In my hometown of Rotenburg (Wümme), which has a population of around 23,000, this has led to the crazy situation that the Abitur can now be obtained at three types of schools – the classic Ratsgymnasium, the vocational school and the integrated comprehensive school (IGS).

After winning the local elections in autumn 2021, the red-green led city council decided to introduce an upper secondary school at the IGS, which, when it was founded, was only to run up to grade 10 by cross-party consensus.

I would like to make five suggestions based on my experience. Firstly, the so-called 30 percent exemption should be abolished in secondary schools. This states that if a work contains more than 30 percent poor or unsatisfactory performance, the work cannot be graded. Secondly, teachers must once again have the courage to rate poor performance as poor. The famous “4-” is often given to avoid stress with parents – or for supposedly social reasons.

Thirdly, the education bureaucracy must unconditionally support teachers in disputes with parents.

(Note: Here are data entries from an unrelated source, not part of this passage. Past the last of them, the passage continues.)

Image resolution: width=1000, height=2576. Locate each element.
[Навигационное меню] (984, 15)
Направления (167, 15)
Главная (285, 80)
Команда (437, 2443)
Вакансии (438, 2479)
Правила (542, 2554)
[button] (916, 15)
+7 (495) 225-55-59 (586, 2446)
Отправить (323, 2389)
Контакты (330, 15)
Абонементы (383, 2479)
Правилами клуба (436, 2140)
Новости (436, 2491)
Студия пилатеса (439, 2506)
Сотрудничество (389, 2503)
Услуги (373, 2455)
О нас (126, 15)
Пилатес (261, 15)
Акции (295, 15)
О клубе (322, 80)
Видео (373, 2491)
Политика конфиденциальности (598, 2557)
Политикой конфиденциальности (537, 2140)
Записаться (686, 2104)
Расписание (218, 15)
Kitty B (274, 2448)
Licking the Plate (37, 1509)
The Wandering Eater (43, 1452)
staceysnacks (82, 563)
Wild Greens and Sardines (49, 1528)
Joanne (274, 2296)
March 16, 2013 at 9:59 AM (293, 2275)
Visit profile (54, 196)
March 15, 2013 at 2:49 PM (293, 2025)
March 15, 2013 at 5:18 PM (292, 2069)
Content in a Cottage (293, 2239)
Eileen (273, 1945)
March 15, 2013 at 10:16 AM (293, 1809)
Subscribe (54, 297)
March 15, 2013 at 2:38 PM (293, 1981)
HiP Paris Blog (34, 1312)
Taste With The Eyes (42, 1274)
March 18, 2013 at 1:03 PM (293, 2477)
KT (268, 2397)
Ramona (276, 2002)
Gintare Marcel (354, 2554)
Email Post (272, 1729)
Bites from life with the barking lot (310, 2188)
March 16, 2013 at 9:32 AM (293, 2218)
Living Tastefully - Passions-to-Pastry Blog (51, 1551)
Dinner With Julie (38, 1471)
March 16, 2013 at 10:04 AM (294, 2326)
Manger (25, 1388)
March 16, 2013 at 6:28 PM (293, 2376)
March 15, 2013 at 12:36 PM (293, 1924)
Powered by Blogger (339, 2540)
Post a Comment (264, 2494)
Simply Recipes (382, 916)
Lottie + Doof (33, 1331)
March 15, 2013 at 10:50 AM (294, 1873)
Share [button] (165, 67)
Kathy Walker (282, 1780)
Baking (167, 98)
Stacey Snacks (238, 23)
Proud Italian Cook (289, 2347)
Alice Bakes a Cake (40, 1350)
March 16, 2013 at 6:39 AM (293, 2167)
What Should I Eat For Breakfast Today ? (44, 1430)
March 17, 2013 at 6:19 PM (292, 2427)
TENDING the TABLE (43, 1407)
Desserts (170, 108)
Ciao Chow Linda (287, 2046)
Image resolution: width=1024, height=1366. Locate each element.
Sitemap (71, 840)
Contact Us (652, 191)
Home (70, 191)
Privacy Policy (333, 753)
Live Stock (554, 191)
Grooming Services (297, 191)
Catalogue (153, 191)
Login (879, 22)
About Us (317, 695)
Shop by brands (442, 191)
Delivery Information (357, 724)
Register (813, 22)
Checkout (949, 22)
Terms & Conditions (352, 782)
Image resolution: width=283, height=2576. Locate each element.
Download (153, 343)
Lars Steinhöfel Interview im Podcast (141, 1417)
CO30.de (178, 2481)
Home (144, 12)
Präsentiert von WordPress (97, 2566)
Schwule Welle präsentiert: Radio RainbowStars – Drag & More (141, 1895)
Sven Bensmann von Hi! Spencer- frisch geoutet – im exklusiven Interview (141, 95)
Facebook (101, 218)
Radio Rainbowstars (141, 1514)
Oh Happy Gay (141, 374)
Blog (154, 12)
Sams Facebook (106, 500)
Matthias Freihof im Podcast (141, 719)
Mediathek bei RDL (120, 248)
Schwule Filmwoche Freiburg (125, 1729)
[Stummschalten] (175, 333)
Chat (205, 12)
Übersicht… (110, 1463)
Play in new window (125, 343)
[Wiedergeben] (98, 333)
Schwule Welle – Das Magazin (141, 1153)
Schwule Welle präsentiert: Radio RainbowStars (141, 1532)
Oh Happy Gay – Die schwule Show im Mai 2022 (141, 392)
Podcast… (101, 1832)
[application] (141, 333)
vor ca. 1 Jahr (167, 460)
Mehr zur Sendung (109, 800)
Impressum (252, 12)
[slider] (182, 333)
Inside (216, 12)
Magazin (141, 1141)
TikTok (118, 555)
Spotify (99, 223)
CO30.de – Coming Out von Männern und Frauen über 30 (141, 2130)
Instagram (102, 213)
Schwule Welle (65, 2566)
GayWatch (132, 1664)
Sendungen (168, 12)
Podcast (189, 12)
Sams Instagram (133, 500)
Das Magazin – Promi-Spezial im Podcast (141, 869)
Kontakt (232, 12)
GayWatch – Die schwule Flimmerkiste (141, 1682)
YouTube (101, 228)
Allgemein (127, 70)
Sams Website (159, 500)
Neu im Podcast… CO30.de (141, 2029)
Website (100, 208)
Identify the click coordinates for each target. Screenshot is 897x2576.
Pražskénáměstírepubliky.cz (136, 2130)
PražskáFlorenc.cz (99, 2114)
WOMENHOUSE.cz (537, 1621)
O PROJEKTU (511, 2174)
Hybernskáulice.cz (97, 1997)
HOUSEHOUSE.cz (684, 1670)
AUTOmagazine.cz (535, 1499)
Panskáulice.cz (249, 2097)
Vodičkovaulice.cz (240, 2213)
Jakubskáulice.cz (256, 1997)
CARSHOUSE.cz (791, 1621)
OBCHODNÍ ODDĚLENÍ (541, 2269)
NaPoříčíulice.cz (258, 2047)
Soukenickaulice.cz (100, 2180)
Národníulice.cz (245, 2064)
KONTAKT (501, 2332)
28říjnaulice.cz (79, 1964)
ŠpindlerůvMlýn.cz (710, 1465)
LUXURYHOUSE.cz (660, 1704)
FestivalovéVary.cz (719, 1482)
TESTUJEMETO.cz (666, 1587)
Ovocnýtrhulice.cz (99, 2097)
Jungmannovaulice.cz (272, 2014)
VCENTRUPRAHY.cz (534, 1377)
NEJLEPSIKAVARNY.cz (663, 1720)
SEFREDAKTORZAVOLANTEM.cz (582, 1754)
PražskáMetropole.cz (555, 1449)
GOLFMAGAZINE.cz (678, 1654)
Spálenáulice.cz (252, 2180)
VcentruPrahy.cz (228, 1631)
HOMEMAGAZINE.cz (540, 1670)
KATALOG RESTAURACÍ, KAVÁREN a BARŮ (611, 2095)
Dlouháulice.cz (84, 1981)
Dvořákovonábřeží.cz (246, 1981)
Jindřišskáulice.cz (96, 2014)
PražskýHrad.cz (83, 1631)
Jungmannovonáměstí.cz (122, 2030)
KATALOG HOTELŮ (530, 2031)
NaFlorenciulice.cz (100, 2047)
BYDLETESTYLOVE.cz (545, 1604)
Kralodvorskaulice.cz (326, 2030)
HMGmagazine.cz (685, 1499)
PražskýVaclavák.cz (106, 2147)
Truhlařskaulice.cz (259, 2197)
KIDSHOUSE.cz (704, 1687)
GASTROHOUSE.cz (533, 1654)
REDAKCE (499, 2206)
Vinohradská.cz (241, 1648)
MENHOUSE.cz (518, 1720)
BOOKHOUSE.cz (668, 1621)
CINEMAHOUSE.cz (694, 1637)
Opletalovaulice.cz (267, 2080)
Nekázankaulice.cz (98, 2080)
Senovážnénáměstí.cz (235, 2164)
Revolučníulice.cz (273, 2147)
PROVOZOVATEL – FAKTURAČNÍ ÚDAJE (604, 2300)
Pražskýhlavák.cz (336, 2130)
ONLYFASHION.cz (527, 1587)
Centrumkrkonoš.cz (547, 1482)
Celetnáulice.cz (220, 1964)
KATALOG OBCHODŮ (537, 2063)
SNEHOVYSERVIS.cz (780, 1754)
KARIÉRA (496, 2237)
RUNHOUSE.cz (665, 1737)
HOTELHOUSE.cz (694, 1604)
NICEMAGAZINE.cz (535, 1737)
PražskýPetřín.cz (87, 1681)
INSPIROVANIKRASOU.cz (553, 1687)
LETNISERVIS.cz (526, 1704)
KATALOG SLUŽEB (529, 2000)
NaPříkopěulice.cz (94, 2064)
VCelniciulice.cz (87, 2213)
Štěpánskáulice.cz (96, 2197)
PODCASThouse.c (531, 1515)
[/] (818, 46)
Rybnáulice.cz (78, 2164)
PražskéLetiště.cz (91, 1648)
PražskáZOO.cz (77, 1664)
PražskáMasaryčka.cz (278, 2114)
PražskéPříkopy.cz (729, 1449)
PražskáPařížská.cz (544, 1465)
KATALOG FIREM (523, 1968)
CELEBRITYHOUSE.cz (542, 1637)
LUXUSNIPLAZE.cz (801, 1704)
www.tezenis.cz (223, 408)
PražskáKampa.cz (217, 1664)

As a rule, the bureaucrats stab the teachers in the back. Fourthly, the central high school diploma should be abolished. It has contributed to a leveling of the school system. Fifthly, there must be entrance exams for universities. Because today, the high school diploma grade says almost nothing about a student’s ability. The many options in the upper secondary school make any proper comparison impossible.

I am convinced that students want to be challenged, that they want to achieve, and that achieving is fun and making progress makes them happy.

Friedhelm Horn worked for 43 years in the Lower Saxony school system. In 2002, he was the Green Party’s direct candidate for the Bundestag, but lost to the later DFB President Reinhard Grindel (CDU).